Sync & Data Transport¶
How operational and cognition data moves between machines in the ProtocolWarden fleet, and which repo owns which part of that movement.
The organizing principle: group by manifest, never by data-type. The manifest is already the scoping authority — it declares the ecosystem, hosts cognition, and anchors sessions. "What data syncs, from where, to where, organized how" is one more thing the manifest declares. That keeps the design from sprawling into a repo-per-data-type-per-project explosion: there is one sync surface per manifest, and new data is a declaration, not a new repo.
Layers¶
Three layers, following the ecosystem's public-mechanism / private-binding split.
flowchart TD
M["<b>Manifest</b> — declaration / contract<br/>PlatformManifest (public) · private manifests<br/>declares data classes + per-asset sync mode + folder layout<br/><i>public manifest = structure only, no destinations/secrets</i>"]
SM["<b>Sync Mechanism</b> (public)<br/>Syncthing schema / vocabulary<br/>setup · backup · restore orchestration + shims<br/>reads shape + binding → emits Syncthing config"]
PB["<b>Private binding</b><br/>private fleet layer: device IDs, keys, machine-link setup<br/>private manifests: destination folders, per-machine routing"]

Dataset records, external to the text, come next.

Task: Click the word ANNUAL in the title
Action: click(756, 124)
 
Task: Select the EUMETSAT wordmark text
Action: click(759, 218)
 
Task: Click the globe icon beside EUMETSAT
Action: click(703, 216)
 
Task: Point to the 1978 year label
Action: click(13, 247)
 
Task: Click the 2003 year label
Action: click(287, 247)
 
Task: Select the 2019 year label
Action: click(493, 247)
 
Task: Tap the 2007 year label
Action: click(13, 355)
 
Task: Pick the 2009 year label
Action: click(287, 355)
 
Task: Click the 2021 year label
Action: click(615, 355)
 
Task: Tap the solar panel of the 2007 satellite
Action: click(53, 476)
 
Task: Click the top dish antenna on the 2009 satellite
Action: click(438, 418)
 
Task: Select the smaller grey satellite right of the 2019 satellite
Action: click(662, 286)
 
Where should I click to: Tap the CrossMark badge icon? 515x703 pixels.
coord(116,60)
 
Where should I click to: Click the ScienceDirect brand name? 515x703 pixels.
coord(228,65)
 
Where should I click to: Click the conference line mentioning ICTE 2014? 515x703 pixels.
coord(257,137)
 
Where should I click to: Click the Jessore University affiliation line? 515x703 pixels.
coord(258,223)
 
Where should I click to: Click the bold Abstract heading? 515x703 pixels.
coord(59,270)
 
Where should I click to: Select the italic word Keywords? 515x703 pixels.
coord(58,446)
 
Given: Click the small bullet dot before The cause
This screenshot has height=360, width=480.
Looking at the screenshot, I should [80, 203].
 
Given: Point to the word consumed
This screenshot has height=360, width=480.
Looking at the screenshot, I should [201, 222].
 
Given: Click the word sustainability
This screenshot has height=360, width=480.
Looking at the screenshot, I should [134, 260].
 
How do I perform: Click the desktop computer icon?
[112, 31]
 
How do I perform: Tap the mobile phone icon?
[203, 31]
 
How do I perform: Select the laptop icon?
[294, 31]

PL["<b>Payload</b> — backup/restore implementations live in <i>each</i> repo<br/>(only a repo knows how to dump/restore its own data)<br/>operational data · per-project cognition / CLI memory"]
M -- shape --> SM
PB -- identity + destinations --> SM
SM -- invokes via shim contract --> PL
Layers and ownership¶
| Layer | Role | Visibility |
|---|---|---|
| Manifests | Declare sync layout (data classes, modes, folder layout) for their scope | Public / Private |
| Sync Mechanism | Syncthing schema/vocabulary; setup/backup/restore orchestration + shim contract | Public, configurable |
| Private fleet layer | Machine identity keys, machine-link setup scripts | Private |
| Each participating repo | Owns its backup/restore implementation behind the shim contract | per-repo |
The private fleet layer (machine identity keys + link-setup scripts) is kept distinct from the SSH key index, which only tracks SSH keys and their lifecycle (in use / rotated / retired).
Sync modes¶
Defined in the public Sync Mechanism repo, chosen per-asset in the manifest:
| Mode | Meaning | Example |
|---|---|---|
copy |
Small things snapshotted into a sync/ directory |
configs, work items, campaigns |
in-repo |
Large things synced in place | large model / media assets |
external |
Cannot live in-repo; synced from an out-of-tree location | large backup archives |
Invariants¶
- The manifest is the only place grouping is defined; new data is a declaration in an existing manifest, never a new data-type repo.
- A public manifest declares structure only — never destinations, device IDs, or secrets. Those inject from the private layer.
- Backup/restore implementations live in their own repo, behind a shim contract owned by the public mechanism.
- Payload location and sync mode are declared per-asset; the mechanism's vocabulary defines the legal modes.
- Coverage is observable — an asset with no declared sync mode is a detectable gap, not a silent omission.